## Brief
Copy exactly the stretch of data below from the line with "How do I perform: Open" through the line with "This screenshot has width=1000, height=710.", including both of those lines.

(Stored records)
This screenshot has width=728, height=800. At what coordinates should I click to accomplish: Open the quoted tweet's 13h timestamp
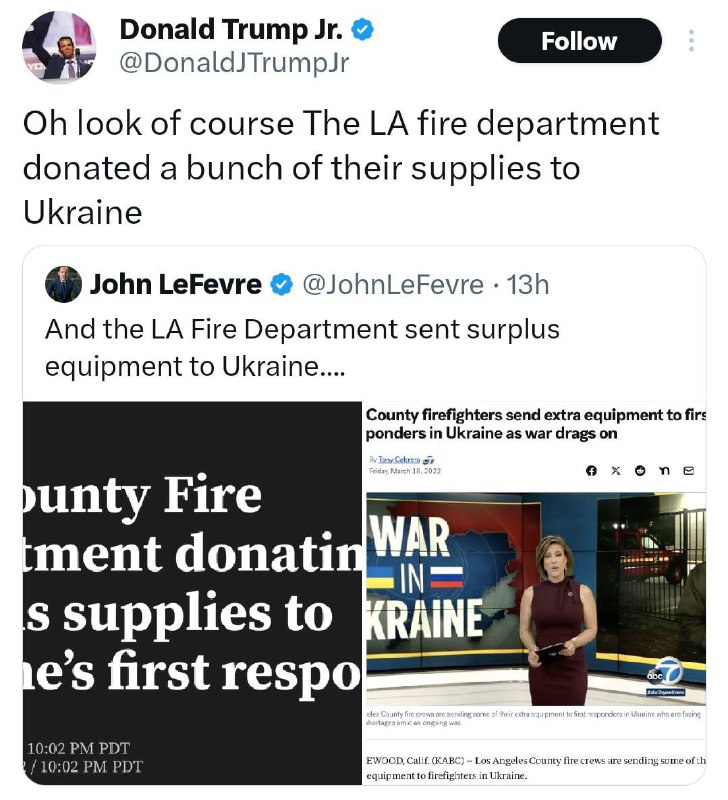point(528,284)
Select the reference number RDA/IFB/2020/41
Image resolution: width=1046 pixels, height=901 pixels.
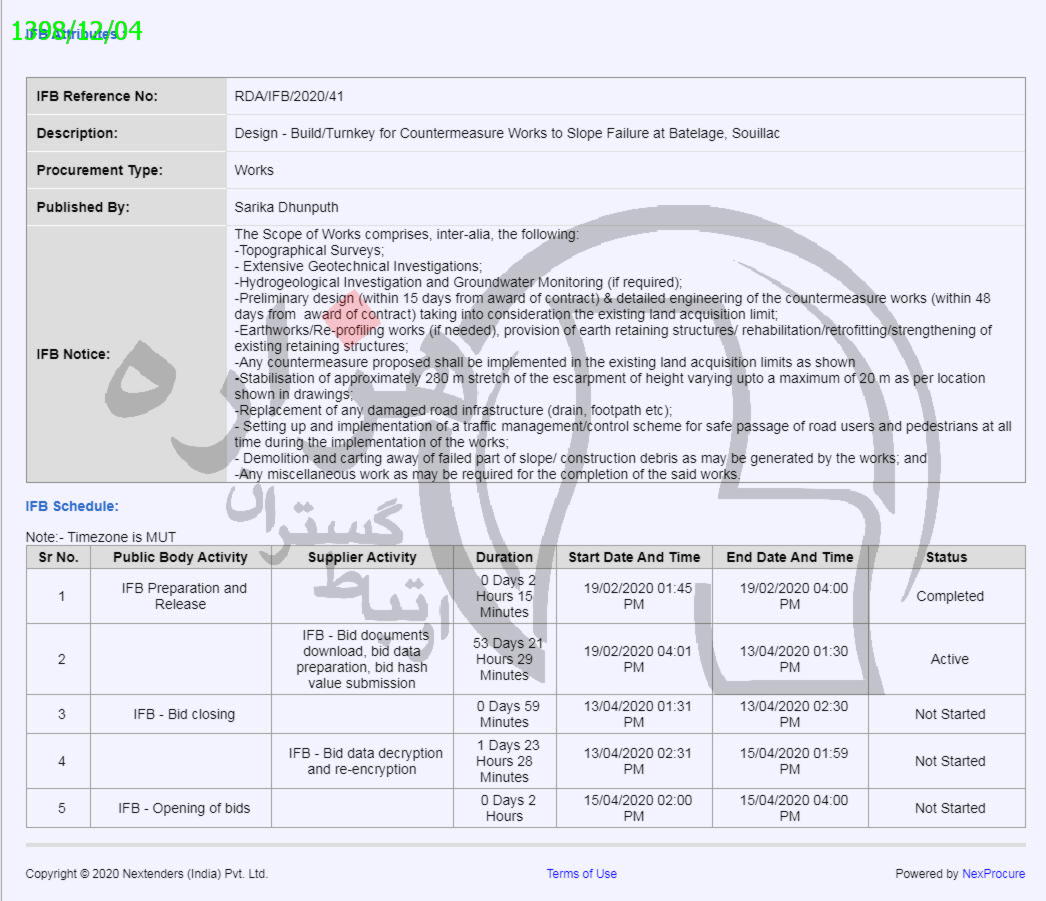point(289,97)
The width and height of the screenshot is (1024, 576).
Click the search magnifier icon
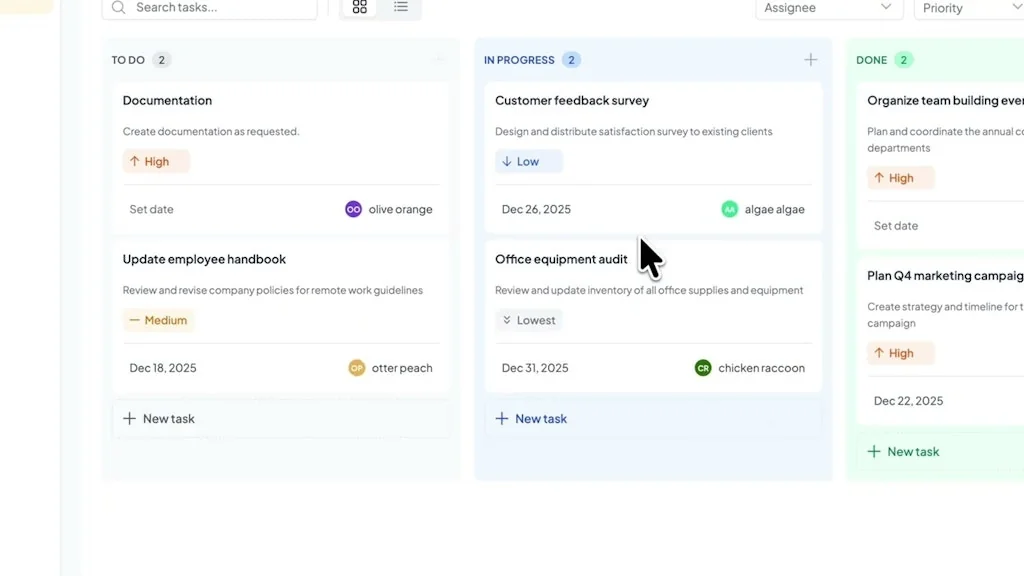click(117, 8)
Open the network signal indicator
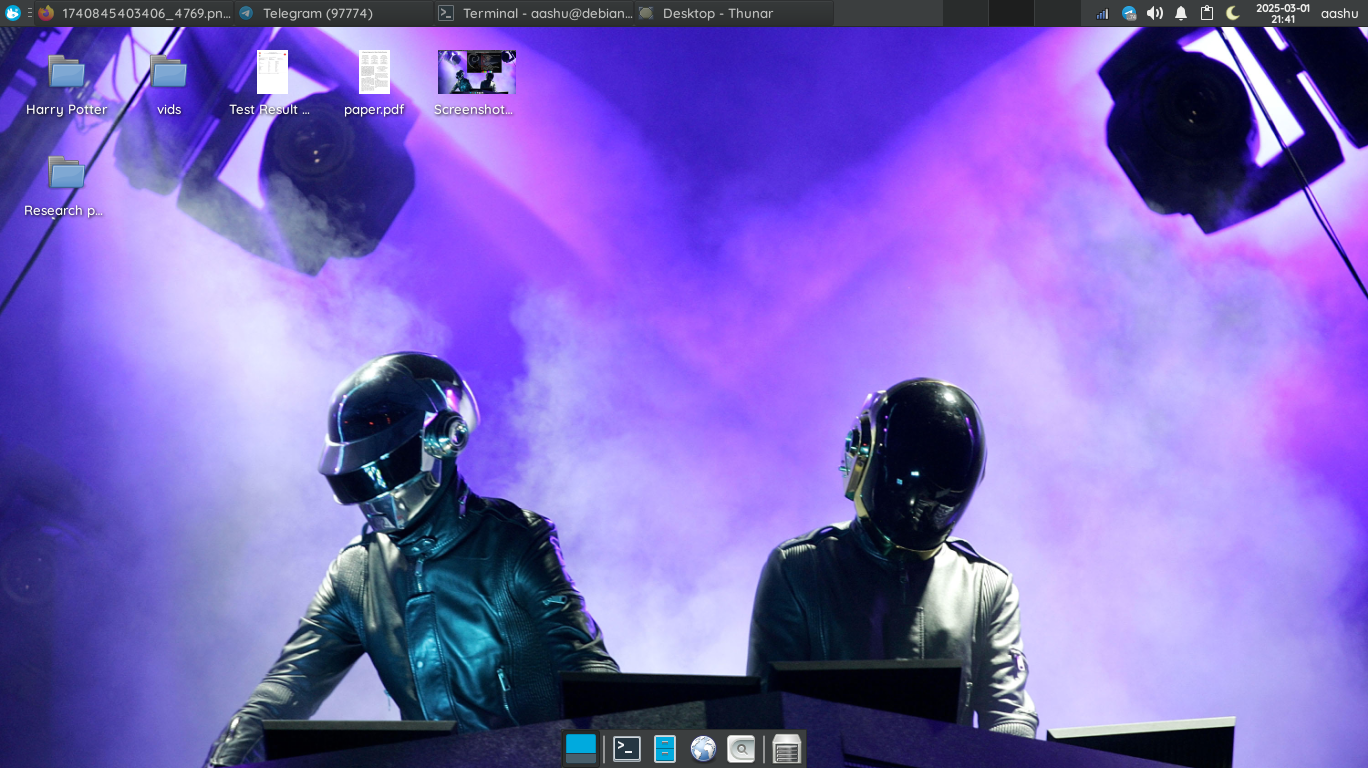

---

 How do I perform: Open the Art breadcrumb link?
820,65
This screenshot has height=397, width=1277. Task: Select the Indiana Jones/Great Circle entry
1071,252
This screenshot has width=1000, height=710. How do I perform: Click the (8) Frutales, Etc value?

## Written answer
 How do I perform: Open the Art breadcrumb link?
820,65
This screenshot has height=397, width=1277. Task: Select the Indiana Jones/Great Circle entry
1071,252
This screenshot has width=1000, height=710. How do I perform: Click the (8) Frutales, Etc value?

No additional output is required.